Découvrir
Éditorial
En 1985, au moment de la sortie sur les écrans du film Shoah, Simone de Beauvoir s’exprimait ainsi : « Nous avons lu après la guerre des quantités de témoignages sur les ghettos, sur les camps d’extermination ; nous étions bouleversés. Mais en voyant aujourd’hui l’extraordinaire film de Claude Lanzmann, nous nous apercevons que nous n’avons rien su. Malgré toutes nos connaissances, l’affreuse expérience restait à distance de nous. » Cette analyse, publiée dans Le Monde peu après, livre sans doute l’une des clefs de la place particulière de la mémoire du génocide des Juifs en France : assurément, il n’y eut pas de « grand silence », mais les paroles et les écrits des victimes demeuraient inaudibles.
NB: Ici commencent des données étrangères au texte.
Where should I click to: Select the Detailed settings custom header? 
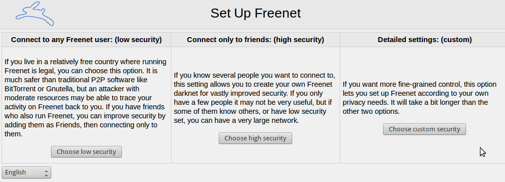click(424, 40)
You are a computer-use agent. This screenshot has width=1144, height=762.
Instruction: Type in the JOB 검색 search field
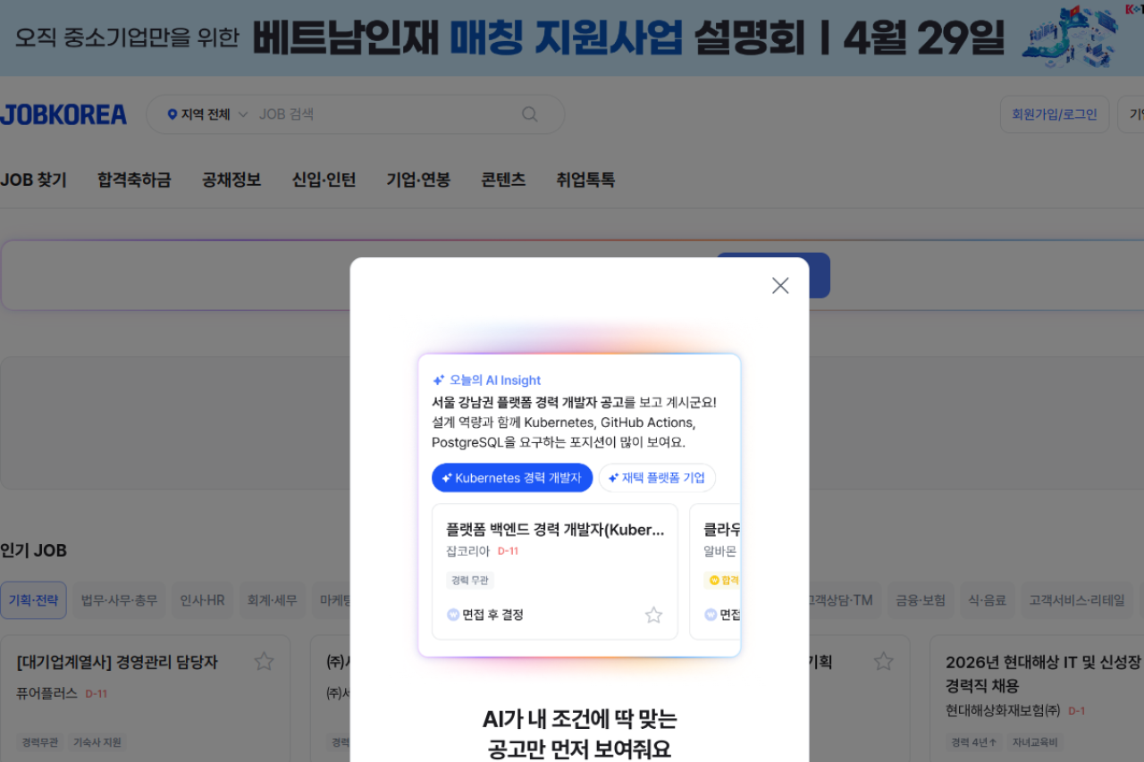pyautogui.click(x=384, y=114)
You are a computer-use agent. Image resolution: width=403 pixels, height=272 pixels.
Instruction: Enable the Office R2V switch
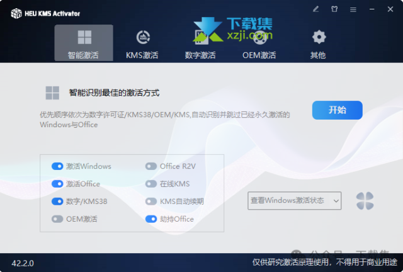[151, 166]
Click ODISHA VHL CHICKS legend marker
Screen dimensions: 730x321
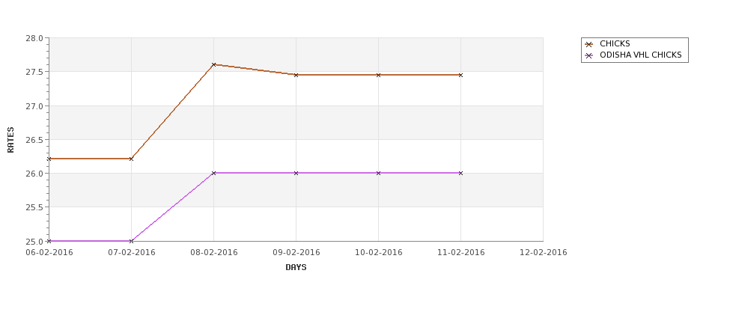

C’est sans doute pourquoi l’historiographie a insisté, jusqu’à une date récente, et non sans raison, sur les difficultés de la société française à faire une place à l’expérience spécifique de la Shoah.
Ce nouveau dossier d’Archives juives, magistralement coordonné par l’historien Simon Perego, renouvelle la perspective en démontrant comment se sont élaborées en France, au lendemain du conflit mondial et parfois même avant la fin de celui-ci, non pas une, mais plusieurs mémoires de la Shoah. Les réponses apportées par les Juifs de France à l’expérience du génocide furent en effet particulièrement diversifiées, qu’il s’agisse de la mobilisation de la mémoire de la Shoah par les organisations antiracistes, des yizkhor bukh rédigés par les Juifs yiddishophones d’Europe orientale, des œuvres littéraires d’Elie Wiesel ou d’André Schwarz-Bart ou encore du travail mémoriel effectué par le militant communiste David Diamant. En contrepoint aux articles de recherche, le récit d’Henri Ostrowiecki suggère avec délicatesse à quel point l’empreinte du traumatisme fut indélébile sur la vie et l’imaginaire des victimes de la Shoah. Qu’il soit ici remercié pour son témoignage. Nul doute que le dossier « Première(s) mémoire(s) de la Shoah » viendra nourrir un terrain de recherche qui ne cesse de montrer sa fécondité.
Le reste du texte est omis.